One day on the field while we were working off leash, Loki spotted a woman crouched in the field behind a four-foot fence, watching us. He broke out of our working mode and ran to the fence, barking in full defense mode, at the crouching individual. I was paralyzed. Loki could easily jump the tiny fence. Denise was very calm and told her friend who'd been watching us train to simply stand up. Then she told me to call my dog. Loki returned to me but stayed on alert for a few seconds. We did a few things to release his tension and went right back to work. When I asked why we didn't correct him for that behavior, she simply said, "Why? A crouching person is suspicious.
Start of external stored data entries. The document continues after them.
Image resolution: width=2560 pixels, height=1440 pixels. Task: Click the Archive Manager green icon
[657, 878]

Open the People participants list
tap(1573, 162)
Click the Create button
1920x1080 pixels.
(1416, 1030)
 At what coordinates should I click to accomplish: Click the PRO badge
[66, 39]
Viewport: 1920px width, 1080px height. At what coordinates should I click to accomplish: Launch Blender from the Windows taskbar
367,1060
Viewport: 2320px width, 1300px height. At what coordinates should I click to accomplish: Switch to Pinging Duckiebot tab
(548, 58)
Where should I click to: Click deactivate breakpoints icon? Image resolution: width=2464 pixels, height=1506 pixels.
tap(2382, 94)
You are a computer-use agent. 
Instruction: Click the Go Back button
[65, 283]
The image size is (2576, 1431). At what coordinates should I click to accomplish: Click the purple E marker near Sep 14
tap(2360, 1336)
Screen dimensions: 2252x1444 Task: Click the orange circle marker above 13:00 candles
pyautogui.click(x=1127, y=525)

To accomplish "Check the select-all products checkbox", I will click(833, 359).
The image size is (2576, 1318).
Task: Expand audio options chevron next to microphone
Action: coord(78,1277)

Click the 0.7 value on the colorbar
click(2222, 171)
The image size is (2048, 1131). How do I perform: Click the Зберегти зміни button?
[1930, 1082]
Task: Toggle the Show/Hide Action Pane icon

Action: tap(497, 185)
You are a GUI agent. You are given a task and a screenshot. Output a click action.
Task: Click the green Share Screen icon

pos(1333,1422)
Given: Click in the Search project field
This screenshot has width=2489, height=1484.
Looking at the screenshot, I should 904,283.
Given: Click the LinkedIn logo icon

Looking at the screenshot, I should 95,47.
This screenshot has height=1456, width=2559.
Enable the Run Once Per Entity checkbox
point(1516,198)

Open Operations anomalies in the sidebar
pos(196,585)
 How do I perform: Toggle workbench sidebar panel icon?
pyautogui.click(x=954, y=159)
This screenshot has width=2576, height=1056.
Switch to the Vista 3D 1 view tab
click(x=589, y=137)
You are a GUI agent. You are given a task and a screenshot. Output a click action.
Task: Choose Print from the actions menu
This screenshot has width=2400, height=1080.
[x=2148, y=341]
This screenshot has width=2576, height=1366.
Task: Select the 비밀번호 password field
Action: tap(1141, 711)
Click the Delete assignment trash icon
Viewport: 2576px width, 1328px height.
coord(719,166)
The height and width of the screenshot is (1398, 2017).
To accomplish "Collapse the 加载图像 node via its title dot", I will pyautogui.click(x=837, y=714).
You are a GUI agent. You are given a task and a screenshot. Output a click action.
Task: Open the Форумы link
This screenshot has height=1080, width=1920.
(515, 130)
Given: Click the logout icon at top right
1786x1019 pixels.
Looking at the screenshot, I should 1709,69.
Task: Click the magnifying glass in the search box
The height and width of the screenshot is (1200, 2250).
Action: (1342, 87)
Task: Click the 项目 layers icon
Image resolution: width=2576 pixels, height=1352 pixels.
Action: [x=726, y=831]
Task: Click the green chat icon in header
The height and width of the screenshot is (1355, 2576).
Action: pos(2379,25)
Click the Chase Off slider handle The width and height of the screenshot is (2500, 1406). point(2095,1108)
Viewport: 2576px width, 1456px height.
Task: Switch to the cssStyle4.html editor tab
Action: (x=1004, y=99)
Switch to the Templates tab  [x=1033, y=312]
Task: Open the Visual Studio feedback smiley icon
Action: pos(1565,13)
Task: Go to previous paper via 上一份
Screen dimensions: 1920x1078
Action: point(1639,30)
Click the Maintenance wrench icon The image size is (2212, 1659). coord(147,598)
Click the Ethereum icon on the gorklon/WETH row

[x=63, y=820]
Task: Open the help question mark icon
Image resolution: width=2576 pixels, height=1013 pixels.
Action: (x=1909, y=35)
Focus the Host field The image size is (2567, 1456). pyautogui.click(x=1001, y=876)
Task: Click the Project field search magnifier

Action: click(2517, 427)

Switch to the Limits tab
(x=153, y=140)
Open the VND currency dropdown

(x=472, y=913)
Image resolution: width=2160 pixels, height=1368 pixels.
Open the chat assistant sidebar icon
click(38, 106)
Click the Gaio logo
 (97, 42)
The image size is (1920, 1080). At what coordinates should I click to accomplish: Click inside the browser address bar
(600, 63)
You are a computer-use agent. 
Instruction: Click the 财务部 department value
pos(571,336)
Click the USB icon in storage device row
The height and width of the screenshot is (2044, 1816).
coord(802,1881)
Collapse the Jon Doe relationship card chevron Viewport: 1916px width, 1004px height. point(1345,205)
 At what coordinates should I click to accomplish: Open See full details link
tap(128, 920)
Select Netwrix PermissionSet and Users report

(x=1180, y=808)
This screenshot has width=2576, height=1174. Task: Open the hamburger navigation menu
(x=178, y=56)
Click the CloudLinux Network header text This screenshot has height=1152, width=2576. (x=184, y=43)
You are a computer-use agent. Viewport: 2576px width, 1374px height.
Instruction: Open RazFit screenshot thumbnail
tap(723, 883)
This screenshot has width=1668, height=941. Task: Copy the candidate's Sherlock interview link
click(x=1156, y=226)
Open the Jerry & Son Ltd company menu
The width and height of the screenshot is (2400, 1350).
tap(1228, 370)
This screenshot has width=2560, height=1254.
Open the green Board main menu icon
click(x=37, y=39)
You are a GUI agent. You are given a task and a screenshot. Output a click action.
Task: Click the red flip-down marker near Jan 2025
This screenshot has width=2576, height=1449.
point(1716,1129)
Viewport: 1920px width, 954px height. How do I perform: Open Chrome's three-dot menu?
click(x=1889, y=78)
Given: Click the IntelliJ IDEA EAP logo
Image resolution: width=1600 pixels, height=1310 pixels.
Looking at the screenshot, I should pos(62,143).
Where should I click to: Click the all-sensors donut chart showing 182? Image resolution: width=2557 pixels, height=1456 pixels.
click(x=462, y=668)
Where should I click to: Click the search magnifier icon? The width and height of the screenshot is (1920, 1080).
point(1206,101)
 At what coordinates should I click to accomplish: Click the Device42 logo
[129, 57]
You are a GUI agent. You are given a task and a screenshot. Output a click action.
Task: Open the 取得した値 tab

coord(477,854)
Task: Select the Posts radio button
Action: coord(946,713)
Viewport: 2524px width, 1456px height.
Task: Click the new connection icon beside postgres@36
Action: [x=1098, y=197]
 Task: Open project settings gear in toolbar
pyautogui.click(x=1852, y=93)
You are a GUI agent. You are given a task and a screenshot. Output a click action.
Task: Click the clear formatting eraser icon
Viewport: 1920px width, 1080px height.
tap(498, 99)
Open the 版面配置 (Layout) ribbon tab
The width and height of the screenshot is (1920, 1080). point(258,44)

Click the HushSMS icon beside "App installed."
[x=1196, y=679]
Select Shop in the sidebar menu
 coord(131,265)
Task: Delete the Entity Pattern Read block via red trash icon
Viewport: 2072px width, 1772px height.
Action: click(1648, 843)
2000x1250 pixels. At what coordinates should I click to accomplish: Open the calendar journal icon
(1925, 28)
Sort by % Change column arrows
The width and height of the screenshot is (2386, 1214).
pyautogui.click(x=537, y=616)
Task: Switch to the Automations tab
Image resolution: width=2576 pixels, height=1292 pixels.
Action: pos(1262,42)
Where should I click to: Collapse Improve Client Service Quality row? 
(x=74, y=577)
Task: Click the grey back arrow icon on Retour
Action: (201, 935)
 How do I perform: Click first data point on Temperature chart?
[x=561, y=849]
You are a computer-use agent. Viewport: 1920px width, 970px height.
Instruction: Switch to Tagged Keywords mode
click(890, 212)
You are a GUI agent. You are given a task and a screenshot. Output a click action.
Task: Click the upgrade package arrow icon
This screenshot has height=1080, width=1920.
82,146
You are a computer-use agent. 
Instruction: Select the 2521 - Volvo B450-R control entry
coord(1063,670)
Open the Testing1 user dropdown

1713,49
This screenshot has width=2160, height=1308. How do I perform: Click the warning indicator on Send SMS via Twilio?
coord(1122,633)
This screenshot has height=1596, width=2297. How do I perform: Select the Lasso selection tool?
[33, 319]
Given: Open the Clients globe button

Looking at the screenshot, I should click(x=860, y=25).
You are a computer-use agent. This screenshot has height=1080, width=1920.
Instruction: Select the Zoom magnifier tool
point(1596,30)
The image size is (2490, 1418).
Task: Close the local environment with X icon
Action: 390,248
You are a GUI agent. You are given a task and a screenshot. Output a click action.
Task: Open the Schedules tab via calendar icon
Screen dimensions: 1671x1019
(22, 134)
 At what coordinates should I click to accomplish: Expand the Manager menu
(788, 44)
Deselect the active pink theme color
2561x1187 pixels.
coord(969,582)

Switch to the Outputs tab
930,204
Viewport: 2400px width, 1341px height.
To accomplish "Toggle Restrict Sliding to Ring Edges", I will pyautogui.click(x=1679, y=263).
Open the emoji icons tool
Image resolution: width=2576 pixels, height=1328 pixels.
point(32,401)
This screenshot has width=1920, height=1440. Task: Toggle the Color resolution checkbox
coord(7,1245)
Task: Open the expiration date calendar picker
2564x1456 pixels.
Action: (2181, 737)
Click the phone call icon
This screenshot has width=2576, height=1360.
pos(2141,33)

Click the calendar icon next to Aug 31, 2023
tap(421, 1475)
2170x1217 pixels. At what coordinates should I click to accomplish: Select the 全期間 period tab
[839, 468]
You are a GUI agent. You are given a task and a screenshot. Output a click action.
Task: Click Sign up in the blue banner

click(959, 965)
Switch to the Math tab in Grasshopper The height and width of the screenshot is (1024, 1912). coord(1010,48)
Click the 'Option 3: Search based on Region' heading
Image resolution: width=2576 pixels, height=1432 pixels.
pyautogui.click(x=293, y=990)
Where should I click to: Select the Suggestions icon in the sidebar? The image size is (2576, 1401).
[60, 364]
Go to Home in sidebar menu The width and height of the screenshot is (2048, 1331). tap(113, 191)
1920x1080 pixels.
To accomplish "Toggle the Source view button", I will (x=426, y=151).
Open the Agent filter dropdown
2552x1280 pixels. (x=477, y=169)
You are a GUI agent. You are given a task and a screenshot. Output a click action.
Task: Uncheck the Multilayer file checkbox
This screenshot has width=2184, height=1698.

He did what a dog with his drive would normally do for something that looked suspicious."
That seemingly insignificant lesson (after all, we were actually working on ring sport behaviors) taught me so much about how Loki's brain was wired and how I was to handle him from that day on. I didn't need escalating corrections. I needed to acknowledge his alert, asses whether it was justified or not, praise him if it was and condition him to relax and ignore it if it wasn't, so that his alerts become more specific and accurate. No trainer actually "told" me this in so many words. Up until then, I had only ever heard "correct the dog for barking."
And you know what? It worked. Five years ago, he'd bark his fool head off at anyone on a hiking trail, running, riding a bike, pushing a stroller or dragging a piece of luggage. Since that day on the field with Denise, I've never corrected him, and instead focused on changing his emotional state of mind. In other words, I spoke softly and carried a lot of treats. And it worked. Today he's a solid trail dog, calm around riders, hikers and even horseback riders. He's still excited when he sees other big dogs on the trails, but he can hold himself together enough to make our trail adventures enjoyable. And while his alerts now are more often quite justified (alerting to our house fire was just one of many accurate alerts), he's also calmer about turning them off if they're not justified.
Handling a dog like this requires so much more than teaching behaviors and forcing the dog to to them under any circumstance. It's about looking at the entire dog, his motivations, genetic drives, ability to generalize and emotional state. Teaching Loki to be calm in various environments was exactly what he needed, and why I never really pursued ring sports with him. I could train his "behaviors" all day long (he's an easy dog to train) but at the end of the day, he wouldn't be capable of doing any of them if his emotional state was chock full of crackery. I know he would love to do a real sport suited for his specific drives and while the time may finally be right for him emotionally to start back to training, the timing isn't so great for me. But we'll get there.
It is only when I lose contact with the painting that the result is a mess. Otherwise there is pure harmony, an easy give and take, and the painting comes out well."
~ Jackson Pollock
Dogs are art. Pure harmony if you look at the whole picture. I still keep the treat jar loaded by the front door and guests are always tickled to see him go from "Intruder alert!" to "Nom-nom-nom! Oh, Hello nice person!" In a perfect world, he wouldn't need that. We're both far from perfect. It comes with the territory of having an edgy, protective dog. At least we're both less of a mess of when we started this journey. In fact, we're the best kind of mess!